- **What is needed**: Everything in the listing below should be written out again exactly, except the pictures.

- **Records supplied**:
::::::::

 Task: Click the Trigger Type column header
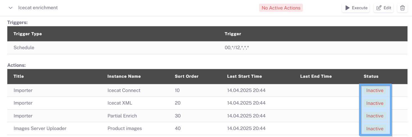pos(28,34)
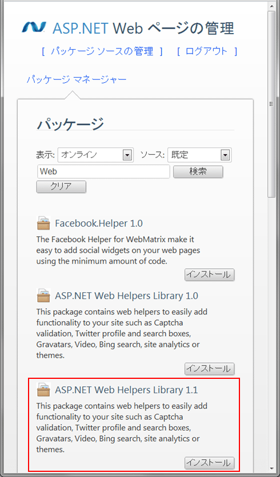This screenshot has width=280, height=477.
Task: Focus the search field containing Web
Action: (x=103, y=172)
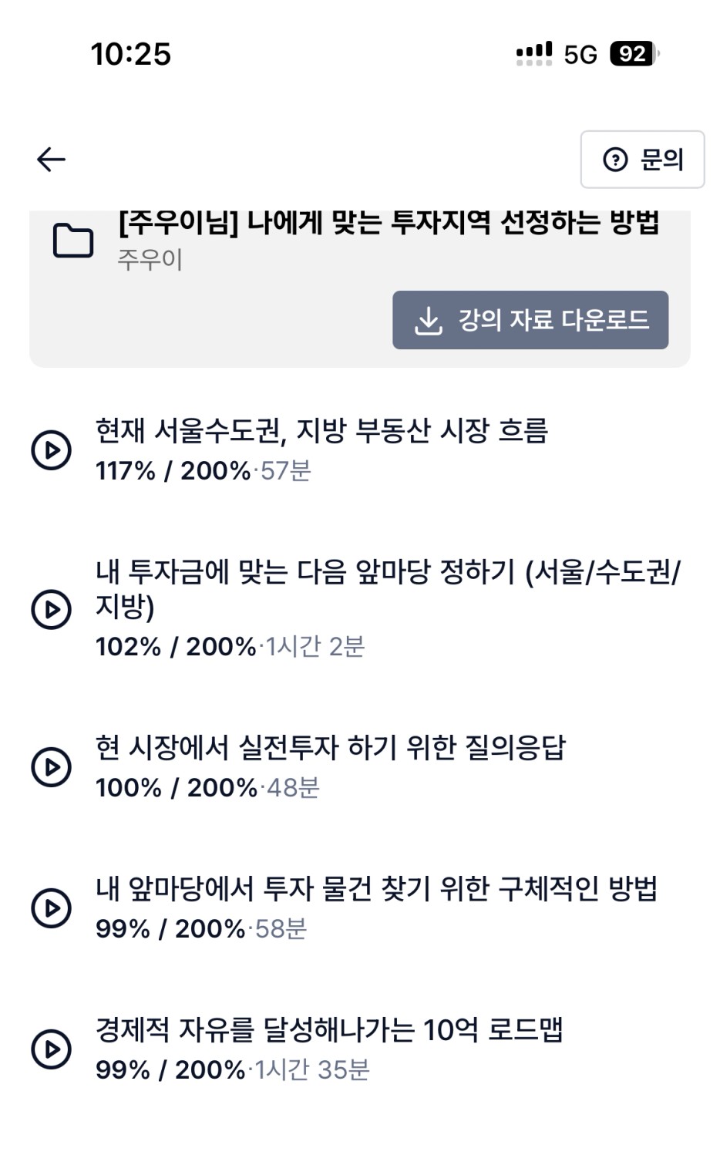Tap the back arrow icon
Screen dimensions: 720x1155
51,160
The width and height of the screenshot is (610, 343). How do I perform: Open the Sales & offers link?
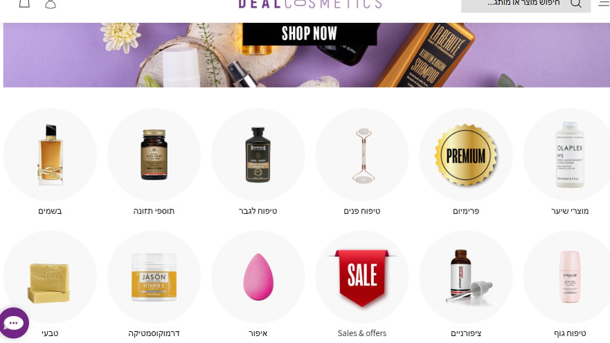[362, 333]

::::::::

- **Solution**:
 Task: Click the Trigger Type column header
pos(28,34)
This screenshot has width=280, height=477.
Task: Focus the search field containing Web
Action: (x=103, y=172)
Tap the back arrow icon
Screen dimensions: 720x1155
51,160
The width and height of the screenshot is (610, 343). How do I perform: Open the Sales & offers link?
[362, 333]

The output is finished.